ドイツ連邦議会(下院)選挙は24日開票が行われ、メルケル首相の4期目続投が決まった。ただメルケル氏率いる与党のキリスト教民主・社会同盟(CDU・CSU)は得票率が低下し、連立交渉が難航する可能性を示唆した。

投資家がリスク資産を売り込む中、銀行大手のHSBC<HSBA.L>やバークレイズ<BARC.L>、ロイズ・バンキング・グループ<LLOY.L>などの金融株がFT100種を最も大幅に押し下げた。また銅の値下がりに伴い、鉱業大手のBHPビリトン<BLT.L>とリオ・ティント<RIO.L>、アングロ・アメリカン<AAL.L>は1.2%から3.3%下落した。

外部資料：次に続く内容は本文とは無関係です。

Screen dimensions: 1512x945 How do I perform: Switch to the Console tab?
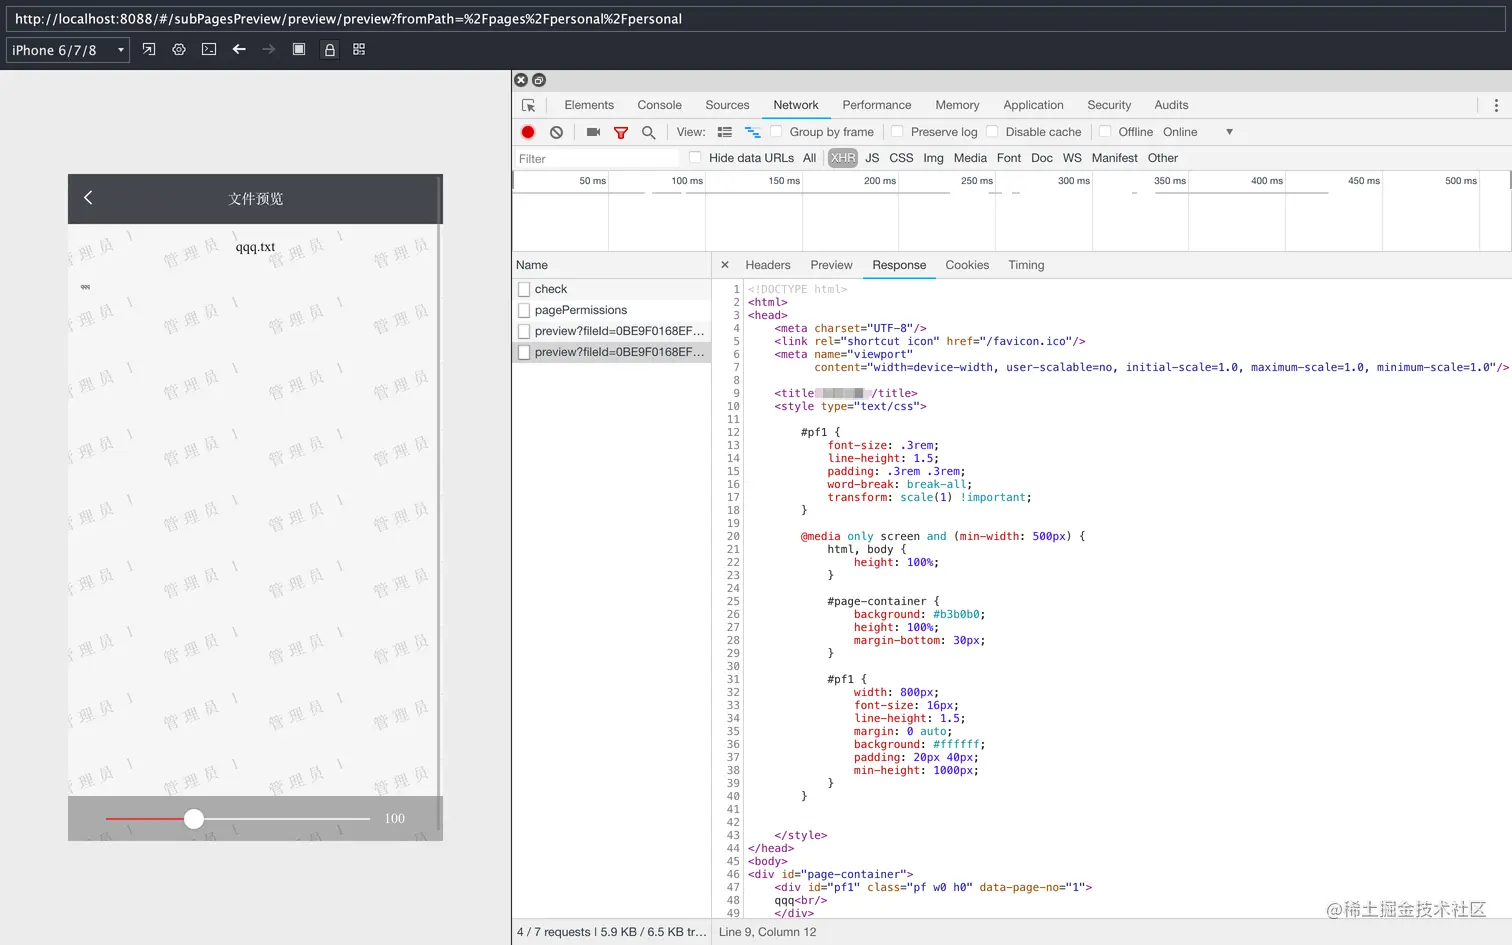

そのほか、医療機関運営メディクリニック<MDCM.L>は5.1%値を下げた。ジェフリーズが目標株価を引き下げたことが嫌気された。ジェフリーズのアナリストらはメディクリニックの次の決算が期待外れの内容となるとの見通しを示した。

ロンドン株式市場:[.LJP]

<欧州株式市場> 小幅に続伸して取引を終えた。ドイツ連邦議会(下院)選挙ではメルケル首相の4期目続投が決まった。ただ得票率は、新興右派「ドイツのための選択肢」(AfD)の上昇に伴い保守系与党のキリスト教民主・社会同盟(CDU・CSU)が低下した。

投資家らは、今後のドイツの連立政権のあり方について、政治的な統合強化は期待できないだろうとの見方を示しながらも、経済見通しは引き続き底堅いとした。

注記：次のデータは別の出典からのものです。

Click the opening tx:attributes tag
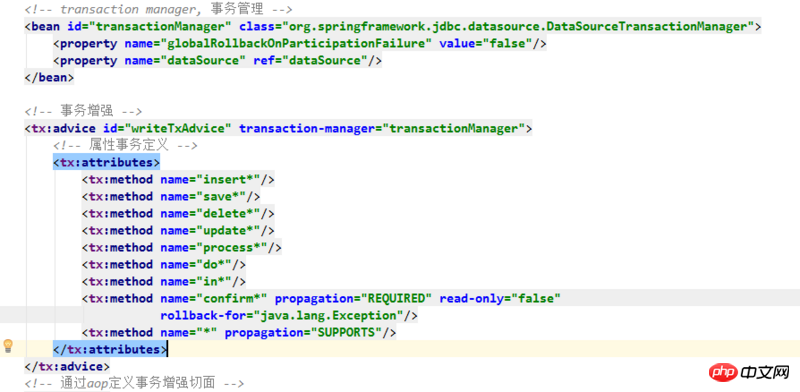107,162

ドイツ銘柄では製薬・化学品大手メルク<MRCG.DE>や医薬品・化学大手バイエル<BAYGn.DE>、通信大手ドイツテレコム<DTEGn.DE>が値上がりした。一方、一部の自動車メーカーや電力大手RWE<RWEG.DE>は値下がり。緑の党との連立で環境に優しい政策が導入され、これらの銘柄の重しとなるとの見方が広がった。

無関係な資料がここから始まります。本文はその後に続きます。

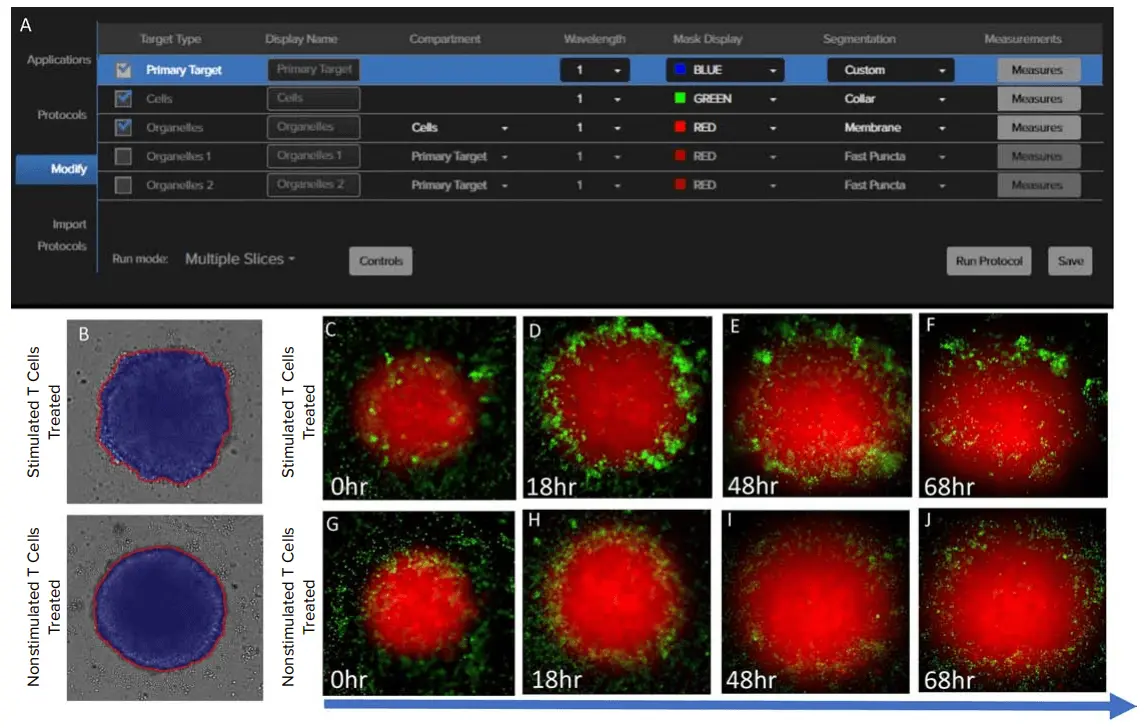Viewport: 1144px width, 728px height.
Task: Toggle the Primary Target checkbox
Action: (x=123, y=70)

スペインのIBEX指数<.IBEX>は0.89%低下した。スペインのカタルーニャ自治州で同国からの独立運動が勢いを増していることが懸念材料となった。

欧州株式市場:[.FJ]

<ユーロ圏債券> ドイツ連邦議会(下院)選挙結果を受け、ユーロ圏への強硬姿勢が強まるとの懸念が広がり、南欧国債がアンダーパフォームした。

メルケル首相が4選を確実にしたものの、極右政党「ドイツのための選択肢(AfD)」が躍進した。市場では、メルケル氏のキリスト教民主・社会同盟(CDU・CSU)が、親ビジネスとされる自由民主党(FDP)や、環境政党、緑の党との連立を余儀なくされる事態を懸念する声が聞かれた。

比較的格付けが低いスペイン、イタリア、ポルトガル国債が売られ、早い時間帯の取引では10年債利回りが軒並み3ベーシスポイント(bp)上昇。その後、債券価格は下げ幅を縮小したが、格付けが高い国の債券になおアンダーパフォームした。高格付け国の債券利回りは4━5bp低下した。

北朝鮮情勢を巡る懸念も再燃し、終盤の取引でドイツ10年債利回り<DE10YT=TWEB>は6bp低下して0.395%と、11営業日ぶりの低水準を記録した。